Hydro Available Fault

[Fuselink]

Dear Friends,
I am trying to figure out how hydro has calculated the L-L-G fault based on the following info. My answers do not match.
Based on IEEE 80.
L-L-G I0=E*X0/( X1*(X0+X2) + X2*X0) ( Page 96)
L-G I0=E/(X0+X1+X2)

X1=X2
Then I get
L-L I0=1763.98
L-G I0=2400.2

Hydro Info:
Maximum Minimum
L-L-G 3467 2832
L-G 2452 2111
Z1 1.66+j6.765 1.6973+j8.36
Z0 3.0442+j18.21 3.117+j20.31

 

[DanDel]

For L-G, it should be Ia0 = Ea/(Z0+Z1+Z2)
For L-L-G, it should be Ia1 = Ea/(Z1+((Z2*Z0)/(Z2+Z0)));
Ia2 = -Ia1(Z0/(Z2+Z0)); Ia0 = -Ia1(Z2/(Z2+Z0))

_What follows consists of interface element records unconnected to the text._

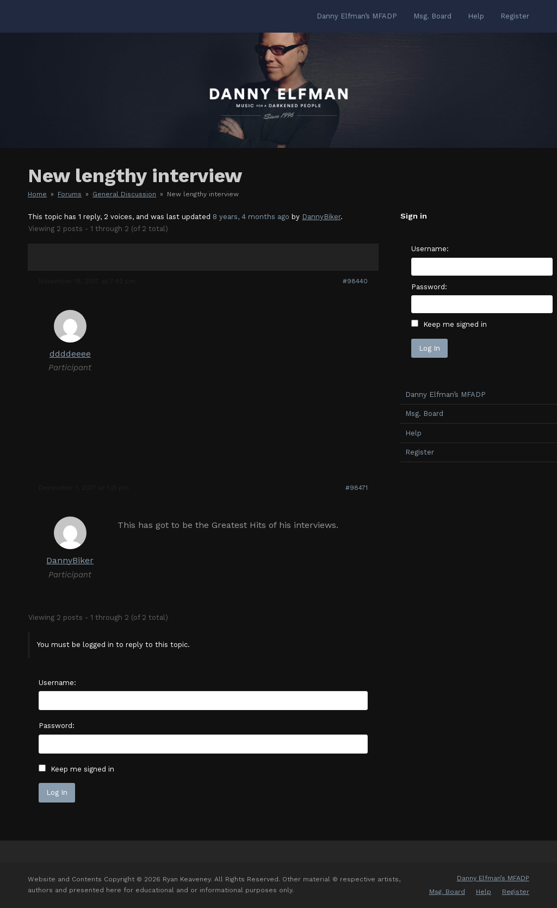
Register (515, 891)
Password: (57, 726)
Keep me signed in (82, 769)
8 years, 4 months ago (251, 217)
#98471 (356, 488)
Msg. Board (447, 891)
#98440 (355, 281)
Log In (56, 792)
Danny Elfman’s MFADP (493, 878)
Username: (57, 683)
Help (483, 891)
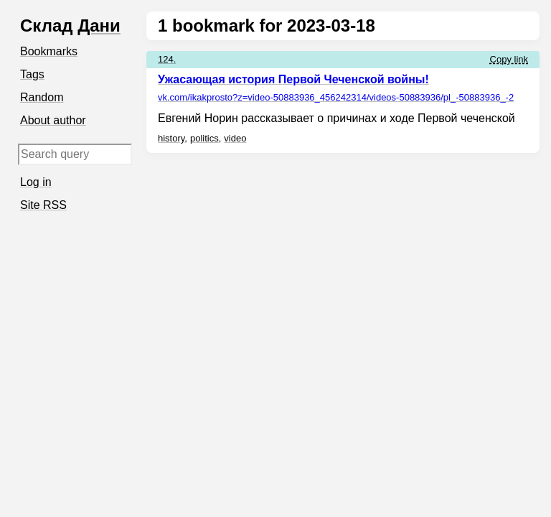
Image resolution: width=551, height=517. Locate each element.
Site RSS (43, 205)
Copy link (509, 59)
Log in (36, 182)
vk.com (336, 97)
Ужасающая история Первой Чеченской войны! (293, 79)
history (171, 138)
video (235, 138)
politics (204, 138)
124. (167, 59)
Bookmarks (48, 51)
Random (41, 97)
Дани (99, 25)
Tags (32, 74)
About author (53, 120)
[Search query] (75, 154)
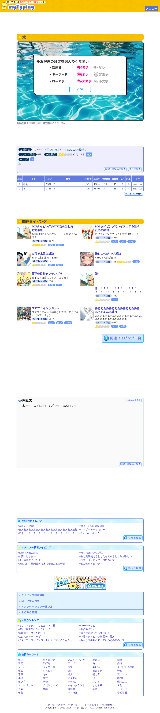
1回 (94, 678)
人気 (20, 689)
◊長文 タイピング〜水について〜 (98, 560)
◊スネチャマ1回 (26, 526)
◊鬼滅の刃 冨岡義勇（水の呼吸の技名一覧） (43, 564)
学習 (45, 682)
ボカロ (96, 660)
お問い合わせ (105, 704)
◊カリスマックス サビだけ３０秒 (36, 625)
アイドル (72, 678)
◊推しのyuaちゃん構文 (91, 553)
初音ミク (97, 671)
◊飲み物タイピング (89, 564)
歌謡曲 (71, 689)
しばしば (122, 689)
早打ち (46, 663)
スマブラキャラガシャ (45, 308)
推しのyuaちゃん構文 (108, 253)
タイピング (49, 660)
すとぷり (97, 685)
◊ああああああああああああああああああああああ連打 (47, 529)
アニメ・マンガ (76, 660)
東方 (45, 678)
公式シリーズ (50, 685)
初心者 (96, 674)
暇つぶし (122, 682)
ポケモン (72, 682)
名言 (20, 693)
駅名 (20, 671)
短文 (89, 154)
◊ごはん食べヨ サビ (29, 636)
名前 (119, 685)
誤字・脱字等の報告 (115, 169)
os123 (39, 149)
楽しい (96, 667)
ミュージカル (25, 685)
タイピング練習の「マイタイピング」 (66, 704)
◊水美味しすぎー (27, 556)
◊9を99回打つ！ (87, 629)
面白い (121, 678)
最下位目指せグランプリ (47, 273)
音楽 (20, 663)
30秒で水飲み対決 (43, 253)
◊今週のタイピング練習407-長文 (96, 636)
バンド (96, 682)
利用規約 (91, 704)
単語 (45, 689)
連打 (70, 671)
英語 (94, 689)
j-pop (45, 674)
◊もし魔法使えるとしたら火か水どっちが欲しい (105, 556)
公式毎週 (122, 693)
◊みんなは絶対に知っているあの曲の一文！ (103, 640)
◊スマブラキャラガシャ (92, 529)
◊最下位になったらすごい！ (94, 633)
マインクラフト (76, 685)
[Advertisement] (80, 22)
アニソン (122, 674)
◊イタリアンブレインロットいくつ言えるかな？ (44, 640)
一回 (119, 671)
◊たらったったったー (91, 533)
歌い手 (21, 682)
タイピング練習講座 (33, 595)
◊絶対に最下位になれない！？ (34, 629)
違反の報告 (135, 169)
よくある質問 (29, 612)
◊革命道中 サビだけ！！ (32, 633)
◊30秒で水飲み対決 (28, 553)
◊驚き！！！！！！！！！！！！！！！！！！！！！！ (47, 533)
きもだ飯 (72, 693)
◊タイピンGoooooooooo (91, 526)
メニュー (151, 8)
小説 (20, 678)
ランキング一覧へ (133, 194)
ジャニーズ (49, 667)
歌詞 (20, 660)
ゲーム (21, 667)
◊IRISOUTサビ (87, 625)
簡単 (119, 660)
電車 (20, 674)
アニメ (71, 663)
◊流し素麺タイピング (29, 560)
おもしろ (48, 671)
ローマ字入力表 (30, 601)
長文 (70, 667)
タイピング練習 (125, 667)
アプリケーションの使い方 (37, 607)
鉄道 (119, 663)
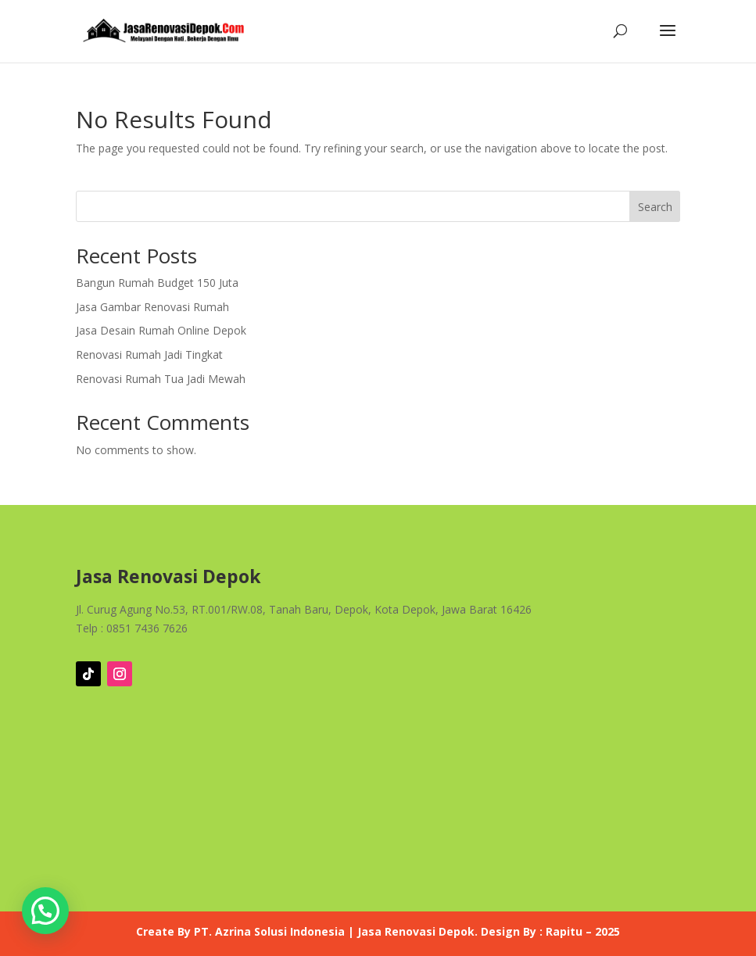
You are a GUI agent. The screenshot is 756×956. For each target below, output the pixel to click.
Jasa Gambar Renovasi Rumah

Without your voltage, it's tough to follow your calculations.

 

[Fuselink]

Sorry about that.
Voltage is 44000V.

 

[Fuselink]

For L-G fault If=3*I0
and I am getting the right answer
Ia0=800A
Ia0=3*I0=2400

but for L-L-G If=3*I0
is giving me 1763A for L-L-G
Ia1=2171A
Ia0=588A

Sorry, It's been long since I have used these equations.